EXERCISE:
Scan the material for the word "font" and copy each line where it occurs.

DATA EXCERPTS:
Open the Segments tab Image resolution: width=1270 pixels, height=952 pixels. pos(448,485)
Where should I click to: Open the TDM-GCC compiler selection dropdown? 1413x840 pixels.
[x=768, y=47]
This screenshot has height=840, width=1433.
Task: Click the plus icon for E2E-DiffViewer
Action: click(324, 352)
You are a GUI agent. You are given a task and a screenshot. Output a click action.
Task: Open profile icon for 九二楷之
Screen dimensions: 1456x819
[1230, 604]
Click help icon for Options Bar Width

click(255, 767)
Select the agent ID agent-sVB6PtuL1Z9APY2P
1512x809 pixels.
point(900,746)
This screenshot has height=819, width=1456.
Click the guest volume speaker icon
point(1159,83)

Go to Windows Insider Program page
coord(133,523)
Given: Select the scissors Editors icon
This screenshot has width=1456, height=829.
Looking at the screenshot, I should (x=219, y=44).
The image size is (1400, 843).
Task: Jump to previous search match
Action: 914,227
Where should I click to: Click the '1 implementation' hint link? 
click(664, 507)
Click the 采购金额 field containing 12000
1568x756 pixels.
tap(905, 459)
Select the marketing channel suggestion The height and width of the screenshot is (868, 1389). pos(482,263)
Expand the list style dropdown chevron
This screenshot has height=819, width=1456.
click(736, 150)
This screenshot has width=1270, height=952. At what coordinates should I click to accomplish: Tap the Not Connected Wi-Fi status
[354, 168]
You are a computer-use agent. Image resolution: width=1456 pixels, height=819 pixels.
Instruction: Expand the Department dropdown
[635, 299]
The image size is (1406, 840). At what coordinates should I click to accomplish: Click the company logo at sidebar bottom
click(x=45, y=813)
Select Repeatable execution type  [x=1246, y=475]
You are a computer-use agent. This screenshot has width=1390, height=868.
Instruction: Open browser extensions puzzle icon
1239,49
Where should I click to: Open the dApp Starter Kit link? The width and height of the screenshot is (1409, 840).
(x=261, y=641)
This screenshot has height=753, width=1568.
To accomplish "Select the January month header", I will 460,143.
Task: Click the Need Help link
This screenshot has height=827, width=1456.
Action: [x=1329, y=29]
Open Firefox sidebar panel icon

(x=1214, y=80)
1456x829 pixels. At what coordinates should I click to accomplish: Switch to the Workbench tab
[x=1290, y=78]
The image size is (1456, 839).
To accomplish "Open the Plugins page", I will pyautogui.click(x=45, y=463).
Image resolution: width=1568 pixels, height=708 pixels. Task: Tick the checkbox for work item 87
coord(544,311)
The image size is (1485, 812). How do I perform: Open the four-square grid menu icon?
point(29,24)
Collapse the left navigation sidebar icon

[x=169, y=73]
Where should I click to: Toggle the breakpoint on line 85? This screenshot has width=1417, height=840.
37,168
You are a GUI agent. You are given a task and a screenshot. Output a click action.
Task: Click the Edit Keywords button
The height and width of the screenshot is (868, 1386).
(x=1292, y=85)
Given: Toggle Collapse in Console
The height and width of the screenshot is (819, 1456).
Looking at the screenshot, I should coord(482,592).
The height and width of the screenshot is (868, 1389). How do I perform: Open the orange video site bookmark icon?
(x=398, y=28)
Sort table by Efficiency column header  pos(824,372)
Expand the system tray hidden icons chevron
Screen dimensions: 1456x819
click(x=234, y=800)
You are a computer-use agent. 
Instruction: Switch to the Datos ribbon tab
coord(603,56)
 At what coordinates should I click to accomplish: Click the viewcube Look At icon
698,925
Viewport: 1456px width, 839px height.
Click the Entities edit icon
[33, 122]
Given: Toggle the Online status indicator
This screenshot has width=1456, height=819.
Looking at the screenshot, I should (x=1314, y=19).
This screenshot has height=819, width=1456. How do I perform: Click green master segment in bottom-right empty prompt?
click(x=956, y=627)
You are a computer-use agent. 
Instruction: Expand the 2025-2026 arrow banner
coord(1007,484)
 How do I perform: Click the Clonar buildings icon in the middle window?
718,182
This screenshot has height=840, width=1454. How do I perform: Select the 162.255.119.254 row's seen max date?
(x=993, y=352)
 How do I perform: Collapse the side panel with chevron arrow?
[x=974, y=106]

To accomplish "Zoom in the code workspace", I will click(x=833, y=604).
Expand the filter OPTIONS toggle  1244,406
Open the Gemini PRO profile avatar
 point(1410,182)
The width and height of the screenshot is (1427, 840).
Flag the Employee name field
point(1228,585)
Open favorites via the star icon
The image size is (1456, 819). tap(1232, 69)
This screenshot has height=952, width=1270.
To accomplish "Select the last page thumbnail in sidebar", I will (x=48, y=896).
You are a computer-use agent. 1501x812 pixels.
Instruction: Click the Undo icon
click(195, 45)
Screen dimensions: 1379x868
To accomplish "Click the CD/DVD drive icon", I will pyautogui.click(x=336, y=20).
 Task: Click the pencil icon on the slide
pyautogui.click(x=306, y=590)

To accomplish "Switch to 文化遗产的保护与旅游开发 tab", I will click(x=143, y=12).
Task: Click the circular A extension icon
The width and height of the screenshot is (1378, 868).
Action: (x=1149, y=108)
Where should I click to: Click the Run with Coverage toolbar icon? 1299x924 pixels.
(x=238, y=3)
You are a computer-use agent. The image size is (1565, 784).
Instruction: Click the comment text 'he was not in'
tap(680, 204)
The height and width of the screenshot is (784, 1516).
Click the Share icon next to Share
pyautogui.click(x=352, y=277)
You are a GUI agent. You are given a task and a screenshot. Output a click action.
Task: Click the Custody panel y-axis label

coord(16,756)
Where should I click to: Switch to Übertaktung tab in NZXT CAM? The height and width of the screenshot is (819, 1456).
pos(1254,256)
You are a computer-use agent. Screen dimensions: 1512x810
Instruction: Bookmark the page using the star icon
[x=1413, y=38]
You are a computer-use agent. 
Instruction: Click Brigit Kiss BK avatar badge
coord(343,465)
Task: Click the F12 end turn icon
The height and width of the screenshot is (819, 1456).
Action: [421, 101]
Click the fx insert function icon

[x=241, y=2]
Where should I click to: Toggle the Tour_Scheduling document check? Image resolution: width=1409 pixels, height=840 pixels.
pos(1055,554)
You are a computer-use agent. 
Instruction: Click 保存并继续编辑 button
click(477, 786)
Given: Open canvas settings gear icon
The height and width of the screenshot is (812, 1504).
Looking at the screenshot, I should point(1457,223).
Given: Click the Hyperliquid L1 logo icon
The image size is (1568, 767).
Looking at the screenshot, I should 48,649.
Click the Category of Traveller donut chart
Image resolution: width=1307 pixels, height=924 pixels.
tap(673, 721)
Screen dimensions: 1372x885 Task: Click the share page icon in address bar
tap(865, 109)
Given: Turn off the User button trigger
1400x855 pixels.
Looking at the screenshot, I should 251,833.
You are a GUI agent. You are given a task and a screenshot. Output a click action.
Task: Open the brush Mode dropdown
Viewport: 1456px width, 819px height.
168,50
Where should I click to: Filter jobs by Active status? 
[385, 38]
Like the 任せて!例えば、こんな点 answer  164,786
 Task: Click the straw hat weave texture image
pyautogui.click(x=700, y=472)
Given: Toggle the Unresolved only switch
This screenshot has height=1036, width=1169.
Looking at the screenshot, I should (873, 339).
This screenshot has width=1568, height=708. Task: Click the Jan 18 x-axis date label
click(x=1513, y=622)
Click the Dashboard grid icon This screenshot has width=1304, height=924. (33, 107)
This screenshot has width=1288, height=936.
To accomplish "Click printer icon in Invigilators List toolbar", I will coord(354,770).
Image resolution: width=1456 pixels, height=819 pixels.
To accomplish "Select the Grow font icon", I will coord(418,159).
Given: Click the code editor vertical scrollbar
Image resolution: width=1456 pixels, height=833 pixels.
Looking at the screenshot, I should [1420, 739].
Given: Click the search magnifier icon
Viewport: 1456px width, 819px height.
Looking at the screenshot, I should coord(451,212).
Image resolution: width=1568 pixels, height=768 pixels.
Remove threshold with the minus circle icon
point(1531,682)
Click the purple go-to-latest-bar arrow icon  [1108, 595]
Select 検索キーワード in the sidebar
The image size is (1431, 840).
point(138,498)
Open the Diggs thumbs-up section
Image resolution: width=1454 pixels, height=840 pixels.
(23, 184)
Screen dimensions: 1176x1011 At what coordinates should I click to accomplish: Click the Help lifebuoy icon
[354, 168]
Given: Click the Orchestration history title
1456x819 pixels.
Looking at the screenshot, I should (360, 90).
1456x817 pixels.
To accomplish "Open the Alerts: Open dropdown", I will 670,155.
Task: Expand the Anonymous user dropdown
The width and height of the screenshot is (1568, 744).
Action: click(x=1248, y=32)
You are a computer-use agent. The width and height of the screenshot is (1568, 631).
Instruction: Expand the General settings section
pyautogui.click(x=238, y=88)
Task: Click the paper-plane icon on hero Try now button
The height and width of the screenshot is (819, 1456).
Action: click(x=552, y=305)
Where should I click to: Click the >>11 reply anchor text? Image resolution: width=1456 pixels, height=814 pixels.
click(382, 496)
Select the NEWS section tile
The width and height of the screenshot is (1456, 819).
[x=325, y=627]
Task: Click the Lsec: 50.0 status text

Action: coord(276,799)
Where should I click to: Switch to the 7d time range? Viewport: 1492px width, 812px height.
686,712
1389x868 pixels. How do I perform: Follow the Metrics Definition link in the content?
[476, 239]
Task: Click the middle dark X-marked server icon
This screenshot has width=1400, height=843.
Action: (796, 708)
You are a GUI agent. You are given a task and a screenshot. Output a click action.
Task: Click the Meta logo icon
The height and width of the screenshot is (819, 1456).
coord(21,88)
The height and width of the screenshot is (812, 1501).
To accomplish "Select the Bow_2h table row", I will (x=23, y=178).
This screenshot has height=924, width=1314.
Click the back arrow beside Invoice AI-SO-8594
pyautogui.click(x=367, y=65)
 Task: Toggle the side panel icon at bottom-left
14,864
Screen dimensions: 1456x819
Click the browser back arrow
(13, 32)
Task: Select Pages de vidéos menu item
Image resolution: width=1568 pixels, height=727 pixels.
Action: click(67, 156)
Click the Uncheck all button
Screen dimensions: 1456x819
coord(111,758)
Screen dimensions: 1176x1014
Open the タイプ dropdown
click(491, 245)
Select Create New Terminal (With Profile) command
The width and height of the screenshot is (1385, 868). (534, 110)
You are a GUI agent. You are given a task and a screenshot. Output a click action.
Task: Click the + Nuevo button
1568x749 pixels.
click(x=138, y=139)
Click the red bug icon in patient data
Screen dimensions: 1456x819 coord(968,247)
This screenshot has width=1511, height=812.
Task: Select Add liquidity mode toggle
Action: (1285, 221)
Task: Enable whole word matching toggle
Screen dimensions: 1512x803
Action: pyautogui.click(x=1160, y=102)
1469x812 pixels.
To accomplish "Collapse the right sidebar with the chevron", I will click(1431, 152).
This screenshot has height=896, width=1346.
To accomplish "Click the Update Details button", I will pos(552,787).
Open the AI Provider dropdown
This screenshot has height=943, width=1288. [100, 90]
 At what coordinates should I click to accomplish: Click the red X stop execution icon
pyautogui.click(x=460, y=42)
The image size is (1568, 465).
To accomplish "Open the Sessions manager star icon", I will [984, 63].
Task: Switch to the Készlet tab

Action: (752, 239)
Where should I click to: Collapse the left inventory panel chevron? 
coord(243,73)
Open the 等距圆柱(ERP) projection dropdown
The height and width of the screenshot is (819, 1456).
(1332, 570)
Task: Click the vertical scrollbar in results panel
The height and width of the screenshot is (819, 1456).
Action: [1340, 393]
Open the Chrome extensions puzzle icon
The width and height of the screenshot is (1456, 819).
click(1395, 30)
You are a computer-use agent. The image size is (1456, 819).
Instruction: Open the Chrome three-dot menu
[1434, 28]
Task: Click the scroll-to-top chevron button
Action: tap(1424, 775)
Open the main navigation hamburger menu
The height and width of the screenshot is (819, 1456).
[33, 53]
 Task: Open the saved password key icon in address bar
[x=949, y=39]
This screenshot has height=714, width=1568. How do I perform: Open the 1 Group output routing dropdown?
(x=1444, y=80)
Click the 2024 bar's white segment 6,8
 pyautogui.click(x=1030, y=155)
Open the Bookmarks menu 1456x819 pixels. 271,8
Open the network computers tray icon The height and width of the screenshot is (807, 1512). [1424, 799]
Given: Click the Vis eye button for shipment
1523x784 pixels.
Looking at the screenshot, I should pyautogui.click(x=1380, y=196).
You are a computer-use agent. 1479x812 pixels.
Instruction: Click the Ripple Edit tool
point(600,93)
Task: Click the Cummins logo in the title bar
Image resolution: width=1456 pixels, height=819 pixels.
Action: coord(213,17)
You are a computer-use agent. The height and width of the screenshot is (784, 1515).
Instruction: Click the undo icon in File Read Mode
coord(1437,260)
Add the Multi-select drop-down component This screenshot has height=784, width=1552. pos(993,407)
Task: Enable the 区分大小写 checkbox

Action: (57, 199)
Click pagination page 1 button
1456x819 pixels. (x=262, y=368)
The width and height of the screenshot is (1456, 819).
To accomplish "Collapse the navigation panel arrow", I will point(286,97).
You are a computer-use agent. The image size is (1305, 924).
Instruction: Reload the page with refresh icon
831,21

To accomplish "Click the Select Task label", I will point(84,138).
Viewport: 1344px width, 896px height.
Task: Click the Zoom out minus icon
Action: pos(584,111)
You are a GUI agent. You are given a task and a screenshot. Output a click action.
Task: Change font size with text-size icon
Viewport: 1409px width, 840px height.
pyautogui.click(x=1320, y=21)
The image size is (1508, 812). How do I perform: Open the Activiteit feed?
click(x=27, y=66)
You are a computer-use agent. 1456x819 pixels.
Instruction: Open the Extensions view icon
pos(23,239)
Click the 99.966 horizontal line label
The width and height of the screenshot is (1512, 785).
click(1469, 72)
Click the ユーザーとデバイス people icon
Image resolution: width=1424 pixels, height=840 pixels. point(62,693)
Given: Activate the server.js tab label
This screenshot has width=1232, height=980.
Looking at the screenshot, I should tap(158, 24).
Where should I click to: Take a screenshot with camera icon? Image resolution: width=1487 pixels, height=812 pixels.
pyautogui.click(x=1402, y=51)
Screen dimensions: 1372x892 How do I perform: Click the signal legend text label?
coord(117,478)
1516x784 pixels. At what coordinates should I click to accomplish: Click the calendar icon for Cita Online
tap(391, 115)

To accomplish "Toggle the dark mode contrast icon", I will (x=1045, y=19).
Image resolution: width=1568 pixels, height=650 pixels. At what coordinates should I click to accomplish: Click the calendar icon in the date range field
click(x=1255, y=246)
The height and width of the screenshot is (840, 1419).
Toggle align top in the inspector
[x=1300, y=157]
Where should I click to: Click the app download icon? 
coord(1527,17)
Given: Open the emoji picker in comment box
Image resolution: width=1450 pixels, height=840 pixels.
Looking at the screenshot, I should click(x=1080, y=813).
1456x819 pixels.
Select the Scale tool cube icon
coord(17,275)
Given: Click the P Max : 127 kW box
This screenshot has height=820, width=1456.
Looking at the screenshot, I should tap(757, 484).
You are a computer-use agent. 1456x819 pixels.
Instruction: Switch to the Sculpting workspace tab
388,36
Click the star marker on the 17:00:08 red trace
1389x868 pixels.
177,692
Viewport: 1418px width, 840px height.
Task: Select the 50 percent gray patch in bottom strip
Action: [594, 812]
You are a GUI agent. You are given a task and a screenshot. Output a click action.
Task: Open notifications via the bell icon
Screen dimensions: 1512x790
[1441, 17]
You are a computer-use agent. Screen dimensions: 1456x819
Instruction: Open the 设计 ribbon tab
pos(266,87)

ANSWER SECTION:
To accomplish "Select the Grow font icon", I will coord(418,159).
Task: Change font size with text-size icon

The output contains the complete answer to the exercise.